Oct 20 - Hynde Benachir - Université Bordeaux Montaigne

Le haiku dans la littérature hispanique

Doctorante: Hynde BENACHIR

 

Date: 20 octobre 2016 à 14h00
Lieu: Université Bordeaux Montaigne
Maison des Sciences de l'Homme d'Aquitaine
Salle 2
33600 PESSAC

Résumé:  

Le haiku est une forme poétique japonaise reconnue pour sa brièveté caractéristique. Il est composé de dix-sept syllabes couramment distribuées en un pentasyllabe, un heptasyllabe et un pentasyllabe et ne comporte pas de rime. De nos jours, c'est un poème populaire si bien qu'à l'ère des technologies numériques, les blogs, pages et autres sites internet consacrées au haiku sont innombrables. Certaines sont créées ou dédiées à des auteurs connus.
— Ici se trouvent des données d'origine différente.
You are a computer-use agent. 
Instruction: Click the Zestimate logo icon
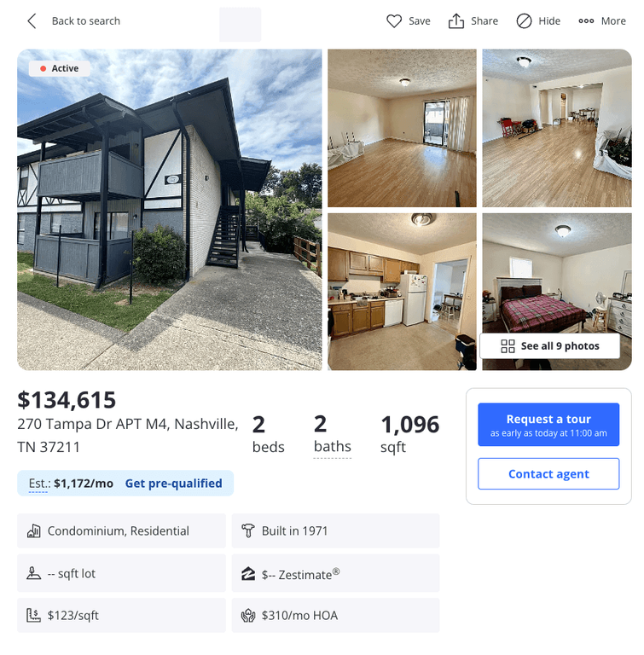point(248,574)
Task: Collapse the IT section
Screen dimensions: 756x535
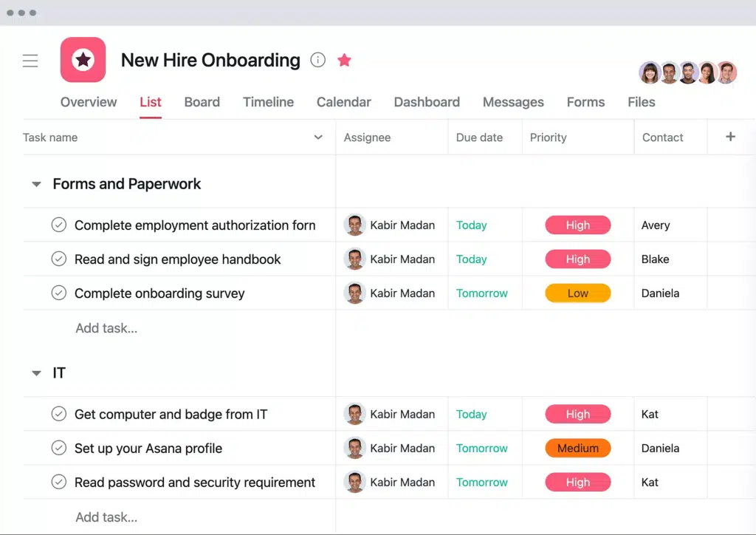Action: tap(36, 373)
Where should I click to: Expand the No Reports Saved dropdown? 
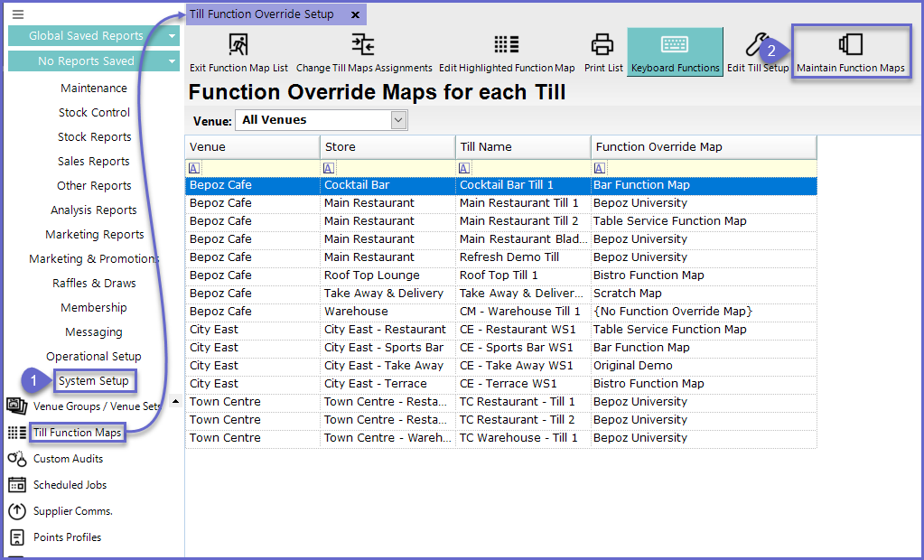click(x=172, y=61)
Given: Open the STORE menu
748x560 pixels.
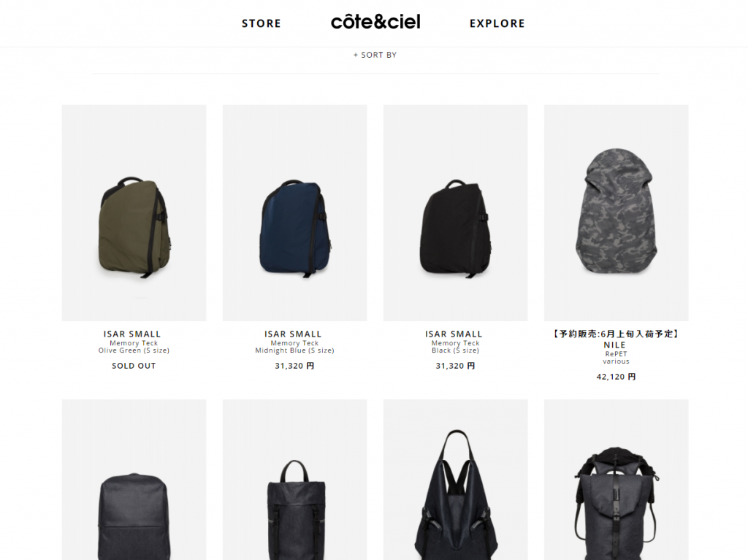Looking at the screenshot, I should pos(261,23).
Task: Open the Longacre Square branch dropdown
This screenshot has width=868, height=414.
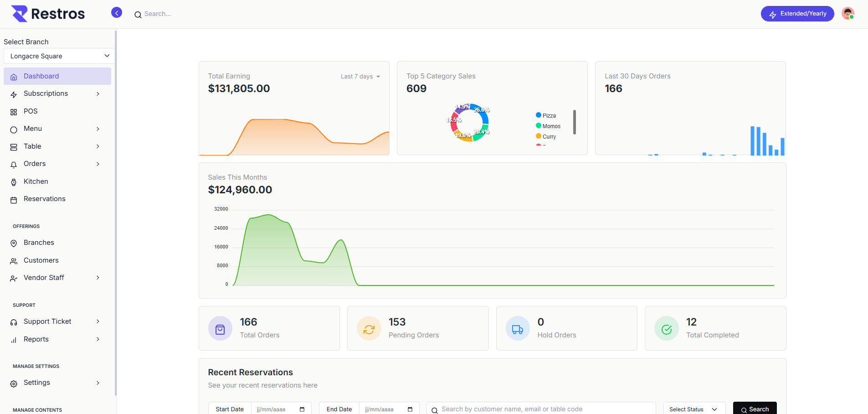Action: click(x=59, y=56)
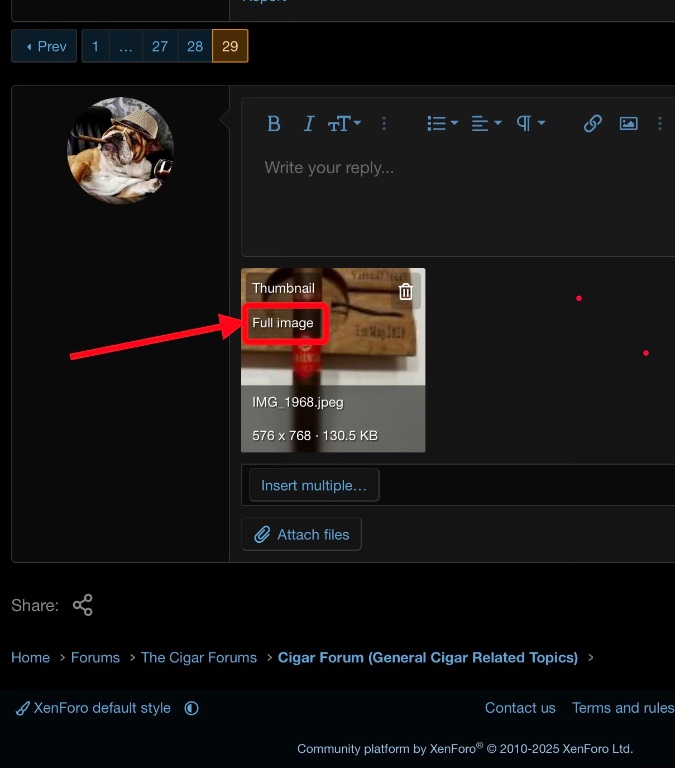
Task: Delete the IMG_1968.jpeg attachment
Action: coord(405,291)
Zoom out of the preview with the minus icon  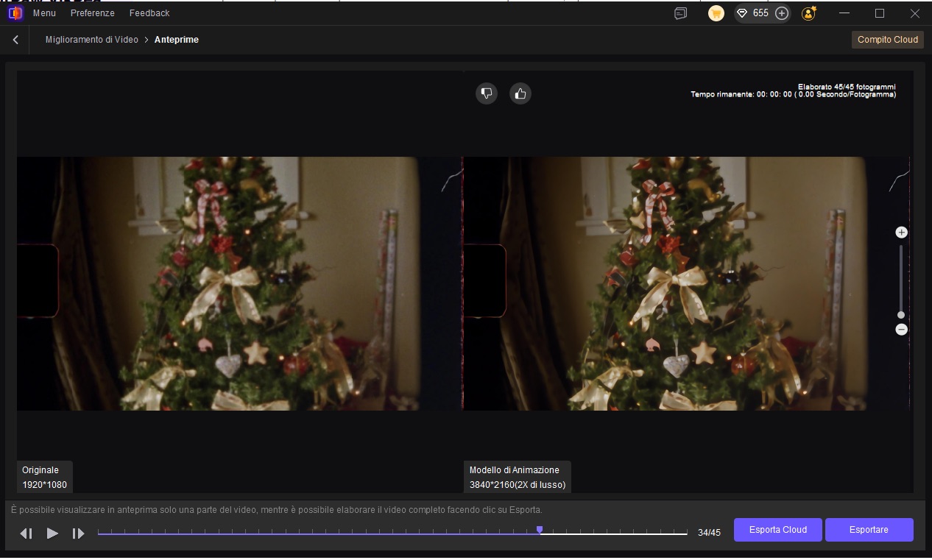(x=901, y=330)
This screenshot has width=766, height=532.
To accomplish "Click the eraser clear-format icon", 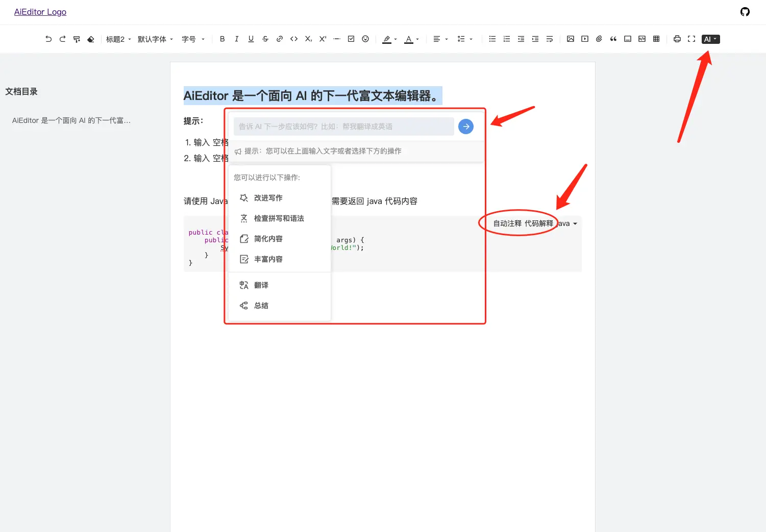I will (91, 39).
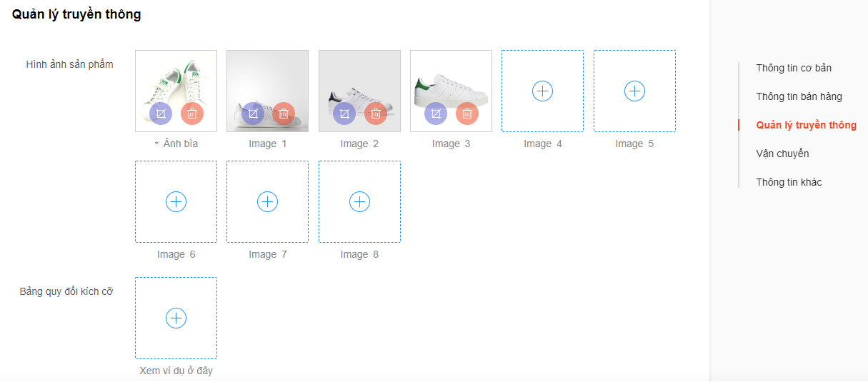868x387 pixels.
Task: Upload a size chart (Bảng quy đổi kích cỡ)
Action: click(x=176, y=318)
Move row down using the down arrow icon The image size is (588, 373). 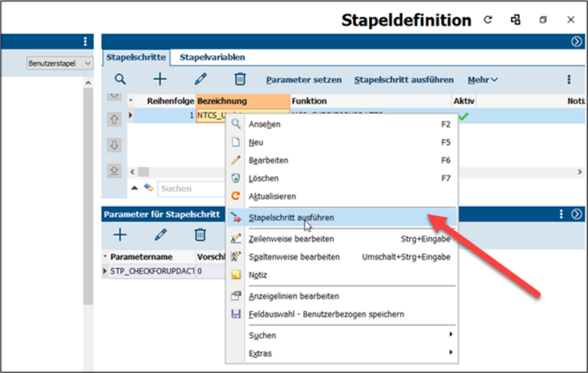115,145
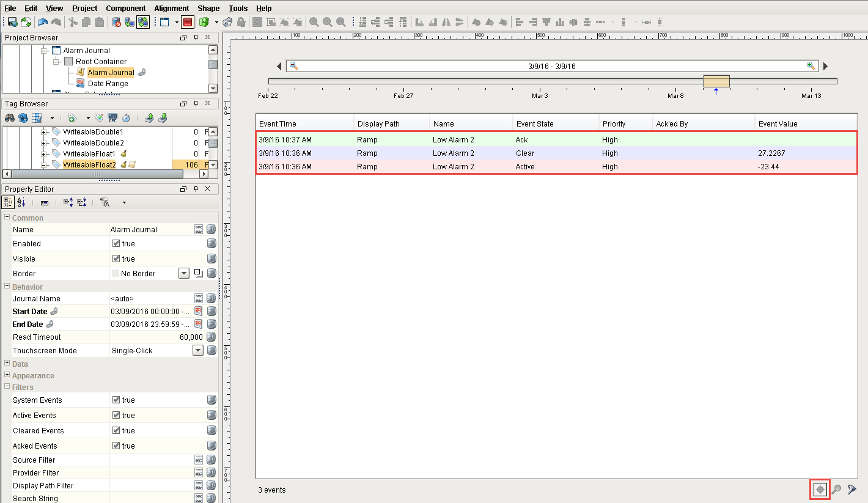868x503 pixels.
Task: Click the filter funnel icon below journal table
Action: click(851, 490)
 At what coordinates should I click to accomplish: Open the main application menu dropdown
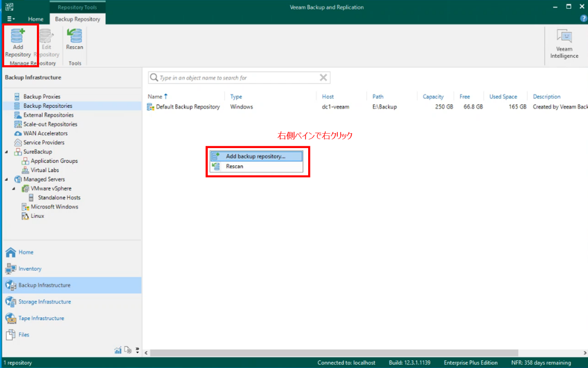11,19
D'autres sont l'affaire de personnes plus anonymes, qui ont voulu s'essayer à cette forme poétique novatrice, d'une simplicité – qui n'est qu'apparente – si désarmante que l'on franchit le pas tandis que l'Internet offre des possibilités de « publication » beaucoup plus libres que le traditionnel recueil en papier. Mais s'il est un constat que l'on peu faire lorsque l'on parcourt ces pages, c'est que le haiku ne connaît pas de frontières, pas plus qu'il n'est arrêté par la barrière de la langue. On trouve des haikus en anglais, français, espagnol, italien, japonais mais parfois aussi dans des langues telles que celles de l'Inde ou la langue khmère. En somme, pour faire un haiku, il faut tout simplement un haijin (personne écrivant des haiku, en japonais).
Cependant, le haiku tel que nous le connaissons aujourd’hui et tel que nous l'avons décrit ici, n'a pas toujours existé sous cette forme. Les premiers exemplaires de cette forme poétique sont dus à la plume de Matsuo Bashô (1644-1694), pionnier et grand maître incontesté du genre, dont on cite souvent le haiku suivant en pour illustrer la définition que l'on en donne :

Vieil étang –
une rainette y plongeant,
chuchotis de l'eau

Le haiku tel que conçu par Bashô est une manière de trancher la querelle qui avait lieu entre les deux grands courants poétiques de son époque, celui des « traditionalistes » qui préconisaient un maintien de la rigueur métrique et thématique dans les compositions poétiques tandis que que courant « réformateur » souhaitait voir évoluer la poésie en faveur d'une plus grande liberté dans le choix des thèmes (thèmes du quotidien servis par un vocabulaire ordinaire sans que l'on tombât pour autant dans le vulgaire), d'une plus grande souplesse du rythme dans l'optique délibérée d'un renouveau poétique. En prenant la première strophe (hokku) des longs poèmes appelés renga pour en faire ce qui deviendra le haikai no ku, Matsuo Bashô donne l'impulsion d'une nouvelle esthétique où le « non-conventionnel » a valeur de norme. Après lui, d'autres illustres poètes continueront de faire évoluer cette nouvelle forme poétique parmi lesquels (1716-1783), Issa Kobayashi (1763-1827) et enfin Shiki Masaoka (1867-1902), le « père » du haiku moderne. Pour ces poètes, il est avant tout question d'empêcher l'élitisme et le maniérisme de la poésie classique provoquer un désintérêt général pour les futures générations d'écrivains et de lecteurs.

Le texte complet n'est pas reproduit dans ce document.